**AIM OF THE EXERCISE**
What is needed is a word-for-word restatement of all the entries.

+++ EXERCISE MATERIALS

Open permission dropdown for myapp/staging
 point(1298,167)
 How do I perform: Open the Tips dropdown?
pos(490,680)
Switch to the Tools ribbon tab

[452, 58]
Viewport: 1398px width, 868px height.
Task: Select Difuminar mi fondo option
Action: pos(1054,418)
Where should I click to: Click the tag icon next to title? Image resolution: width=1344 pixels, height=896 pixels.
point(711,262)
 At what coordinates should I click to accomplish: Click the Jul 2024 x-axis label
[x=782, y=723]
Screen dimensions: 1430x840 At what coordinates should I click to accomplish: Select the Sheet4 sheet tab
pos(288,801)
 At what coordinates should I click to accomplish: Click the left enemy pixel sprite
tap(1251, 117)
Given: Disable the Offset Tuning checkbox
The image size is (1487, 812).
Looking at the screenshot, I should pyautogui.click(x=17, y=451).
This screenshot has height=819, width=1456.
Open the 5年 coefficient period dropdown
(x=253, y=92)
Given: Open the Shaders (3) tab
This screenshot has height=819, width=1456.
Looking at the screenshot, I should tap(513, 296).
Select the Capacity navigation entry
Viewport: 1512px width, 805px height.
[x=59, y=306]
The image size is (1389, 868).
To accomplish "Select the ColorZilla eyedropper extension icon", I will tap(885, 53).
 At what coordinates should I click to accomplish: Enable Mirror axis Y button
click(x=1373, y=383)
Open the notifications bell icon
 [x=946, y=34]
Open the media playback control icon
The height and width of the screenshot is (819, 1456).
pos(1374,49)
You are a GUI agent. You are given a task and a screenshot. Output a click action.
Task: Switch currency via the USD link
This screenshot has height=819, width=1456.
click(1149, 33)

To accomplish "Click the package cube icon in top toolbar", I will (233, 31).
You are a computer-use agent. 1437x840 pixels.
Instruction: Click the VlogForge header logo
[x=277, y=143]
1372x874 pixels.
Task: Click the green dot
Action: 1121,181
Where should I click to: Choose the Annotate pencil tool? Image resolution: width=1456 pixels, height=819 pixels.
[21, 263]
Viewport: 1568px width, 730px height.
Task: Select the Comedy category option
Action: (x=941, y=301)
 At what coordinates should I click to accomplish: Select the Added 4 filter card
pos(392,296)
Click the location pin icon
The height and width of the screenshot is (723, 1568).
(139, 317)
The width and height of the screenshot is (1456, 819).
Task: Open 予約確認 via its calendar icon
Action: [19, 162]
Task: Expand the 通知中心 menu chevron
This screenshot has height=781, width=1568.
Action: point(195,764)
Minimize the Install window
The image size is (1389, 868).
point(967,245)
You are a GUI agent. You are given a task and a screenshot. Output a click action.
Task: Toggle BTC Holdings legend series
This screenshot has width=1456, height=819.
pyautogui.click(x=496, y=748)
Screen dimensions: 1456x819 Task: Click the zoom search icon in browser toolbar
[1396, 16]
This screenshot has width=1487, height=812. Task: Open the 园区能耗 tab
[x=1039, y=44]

++++++

**TASK RESPONSE**
Open permission dropdown for myapp/staging
 point(1298,167)
 How do I perform: Open the Tips dropdown?
pos(490,680)
Switch to the Tools ribbon tab

[452, 58]
Viewport: 1398px width, 868px height.
Task: Select Difuminar mi fondo option
Action: pos(1054,418)
Where should I click to: Click the tag icon next to title? Image resolution: width=1344 pixels, height=896 pixels.
point(711,262)
 At what coordinates should I click to accomplish: Click the Jul 2024 x-axis label
[x=782, y=723]
Screen dimensions: 1430x840 At what coordinates should I click to accomplish: Select the Sheet4 sheet tab
pos(288,801)
 At what coordinates should I click to accomplish: Click the left enemy pixel sprite
tap(1251, 117)
Given: Disable the Offset Tuning checkbox
The image size is (1487, 812).
Looking at the screenshot, I should pyautogui.click(x=17, y=451).
This screenshot has height=819, width=1456.
Open the 5年 coefficient period dropdown
(x=253, y=92)
Given: Open the Shaders (3) tab
This screenshot has height=819, width=1456.
Looking at the screenshot, I should tap(513, 296).
Select the Capacity navigation entry
Viewport: 1512px width, 805px height.
[x=59, y=306]
The image size is (1389, 868).
To accomplish "Select the ColorZilla eyedropper extension icon", I will tap(885, 53).
 At what coordinates should I click to accomplish: Enable Mirror axis Y button
click(x=1373, y=383)
Open the notifications bell icon
 [x=946, y=34]
Open the media playback control icon
The height and width of the screenshot is (819, 1456).
pos(1374,49)
You are a GUI agent. You are given a task and a screenshot. Output a click action.
Task: Switch currency via the USD link
This screenshot has height=819, width=1456.
click(1149, 33)

To accomplish "Click the package cube icon in top toolbar", I will (233, 31).
You are a computer-use agent. 1437x840 pixels.
Instruction: Click the VlogForge header logo
[x=277, y=143]
1372x874 pixels.
Task: Click the green dot
Action: 1121,181
Where should I click to: Choose the Annotate pencil tool? Image resolution: width=1456 pixels, height=819 pixels.
[21, 263]
Viewport: 1568px width, 730px height.
Task: Select the Comedy category option
Action: (x=941, y=301)
 At what coordinates should I click to accomplish: Select the Added 4 filter card
pos(392,296)
Click the location pin icon
The height and width of the screenshot is (723, 1568).
(139, 317)
The width and height of the screenshot is (1456, 819).
Task: Open 予約確認 via its calendar icon
Action: [19, 162]
Task: Expand the 通知中心 menu chevron
This screenshot has height=781, width=1568.
Action: point(195,764)
Minimize the Install window
The image size is (1389, 868).
point(967,245)
You are a GUI agent. You are given a task and a screenshot. Output a click action.
Task: Toggle BTC Holdings legend series
This screenshot has width=1456, height=819.
pyautogui.click(x=496, y=748)
Screen dimensions: 1456x819 Task: Click the zoom search icon in browser toolbar
[1396, 16]
This screenshot has width=1487, height=812. Task: Open the 园区能耗 tab
[x=1039, y=44]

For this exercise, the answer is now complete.